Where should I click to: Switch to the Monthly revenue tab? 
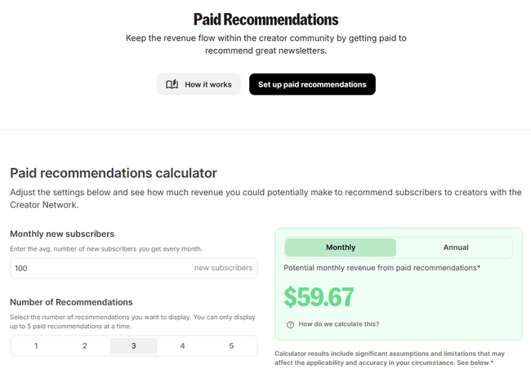click(340, 247)
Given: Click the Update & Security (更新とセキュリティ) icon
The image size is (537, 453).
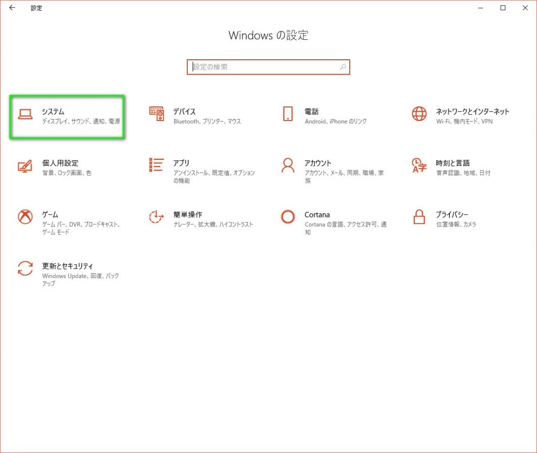Looking at the screenshot, I should 25,268.

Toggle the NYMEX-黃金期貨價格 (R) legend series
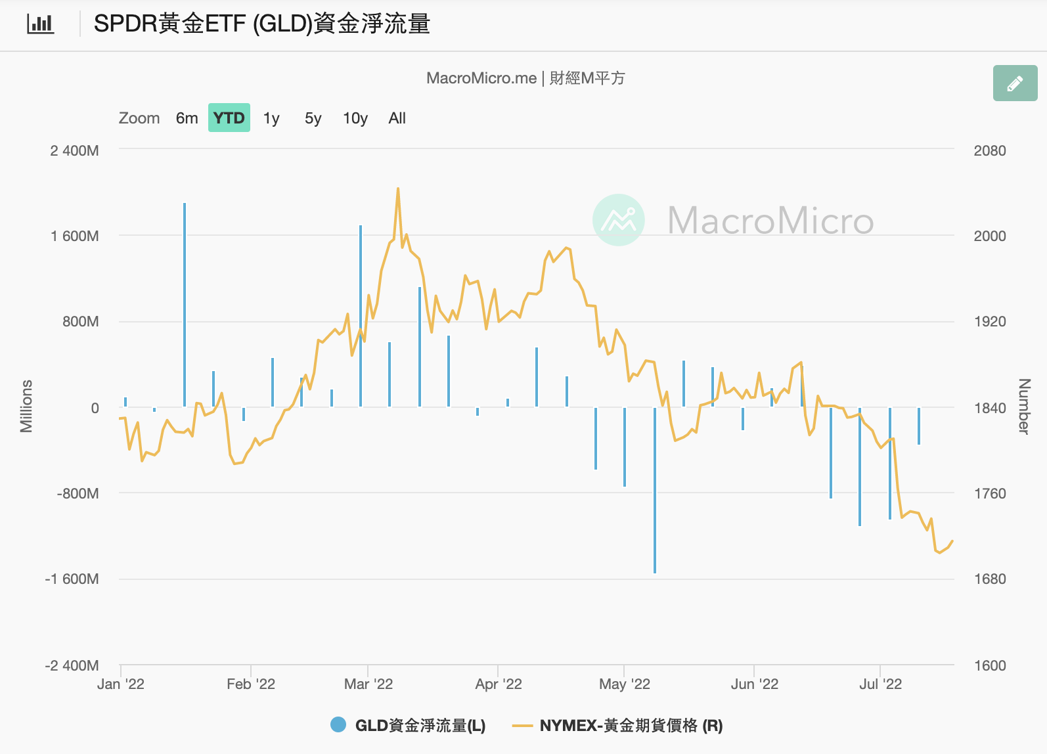tap(617, 726)

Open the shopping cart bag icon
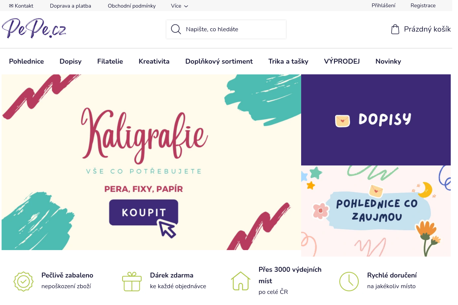coord(395,29)
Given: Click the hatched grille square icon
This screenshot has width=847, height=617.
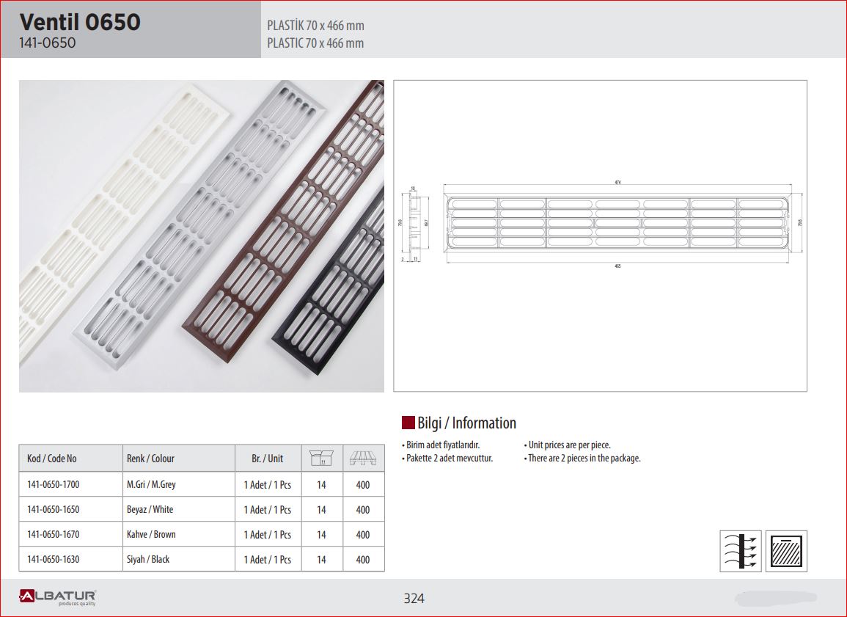Looking at the screenshot, I should point(786,550).
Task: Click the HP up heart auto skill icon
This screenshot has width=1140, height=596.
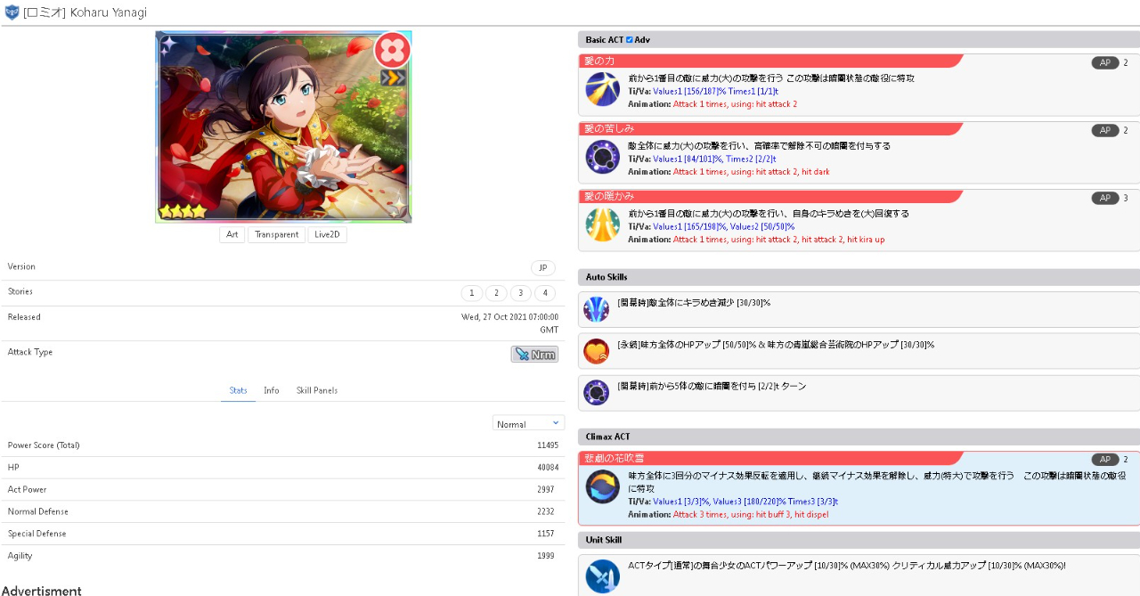Action: pos(596,351)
========================
→ What the task asks:
Each line of the data that holds "Given" should be copied.

→ Solution below:
Given: Click the Update & Security (更新とセキュリティ) icon
Given: Click the hatched grille square icon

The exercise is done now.